The Story of the Nerve-Less Sponge

20 Jun

The human nervous system evolved from a… sponge???

Who lives in a pineapple under the sea??

The Marine nerve-less sponge with genes capable of forming neural synapses… that’s who! 

UC Santa Barbara scientists previously sequenced the genome of the Amphimedon queenslandica and found that this marine sponge contains the same genes that lead to the formation of synapses, the cornerstone of the nervous system and facilitator of plasticity.

“If you’re interested in finding the truly ancient origins of the nervous system itself, we know where to look.”

Kenneth Kosik, Harriman Professor of Neuroscience Research and co-director of UCSB’s Neuroscience Research Institute, believes that the evolution of the nervous system stems from the evolutionary time period where the complex animal kingdom branched off from the common ancestor it shares with the simple sponge (the oldest known animal group with living representatives remaining today).

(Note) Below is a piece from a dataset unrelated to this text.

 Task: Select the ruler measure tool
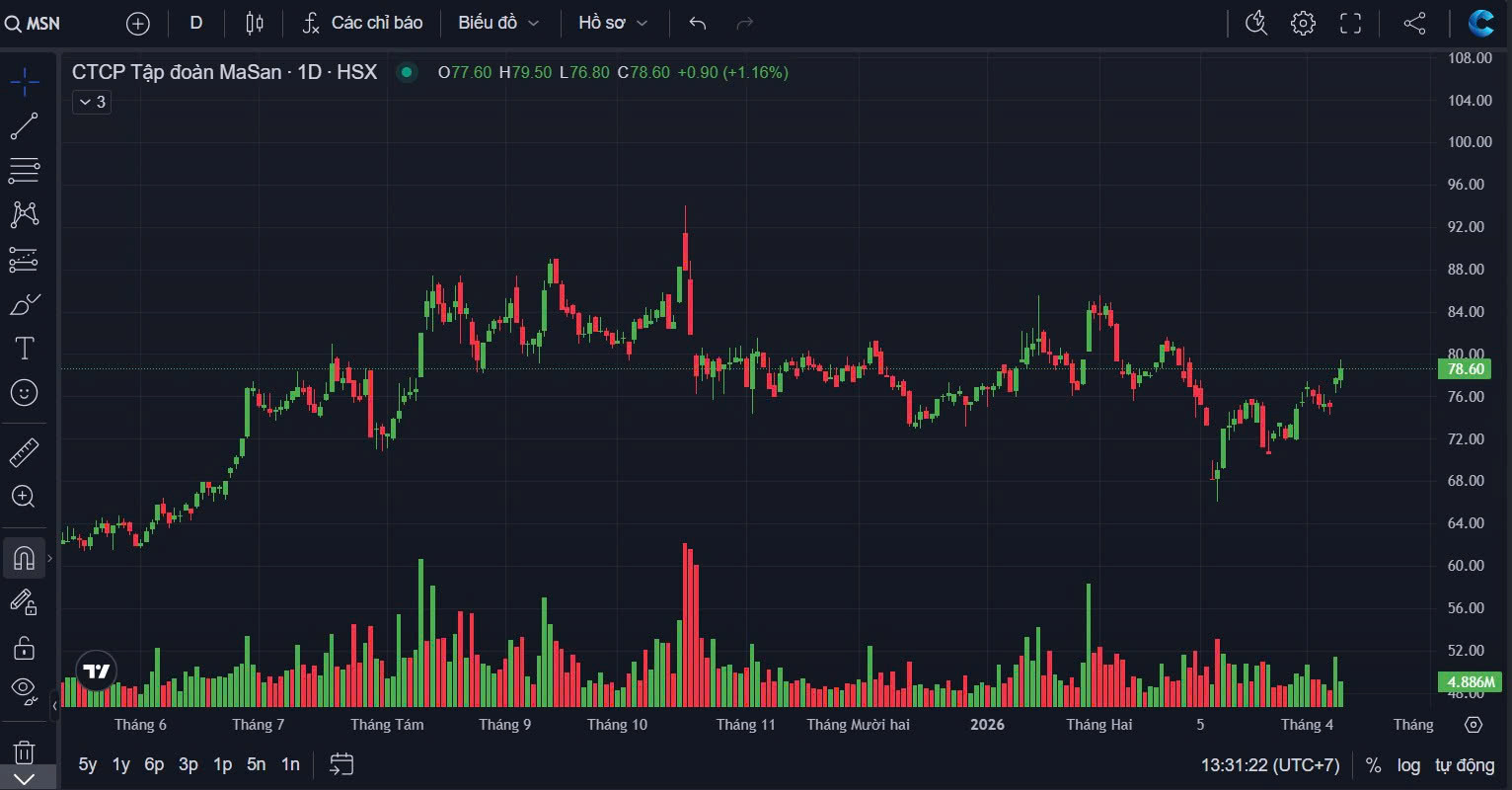(x=24, y=453)
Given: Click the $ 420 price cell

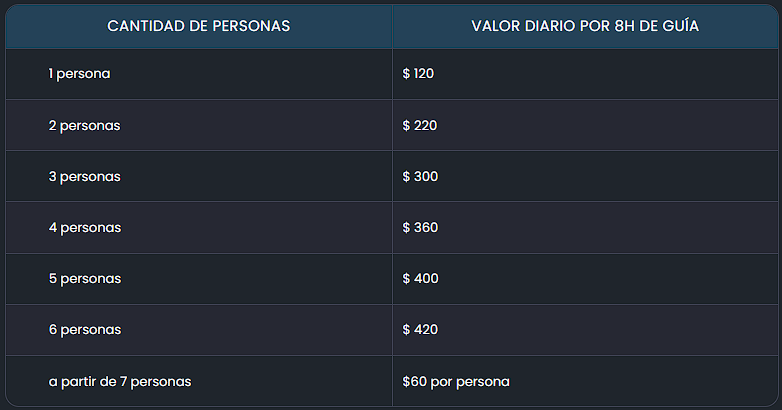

The current examination of the sponge’s RNA has revealed that a lot of the genes encoding for proteins in a synapse were turning on and off “as if they were doing something” (Kosik). A comparison to the same gene in other animals suggests that the sponge lacks the gene coordination or unionised expression necessary to make a synapse.

Kiosk proposes that the critical step in the evolution of the nervous system was not the formation of a new gene, but rather the regulated coordination of the pre-existing gene found in the marine sponge: “It was as if the synapse gene network was not wired together yet.” In light of these findings, Kiosk asks:

“Is the human brain just a lot more of the same stuff, or has it changed in a qualitative way?”

The real sponge…
A marine sponge, native to the Great Barrier Reef, Australia.

This paper entitled “Functionalization of a Protosynaptic Gene Expression Network” will appear in the Proceedings of the National Academy of Sciences.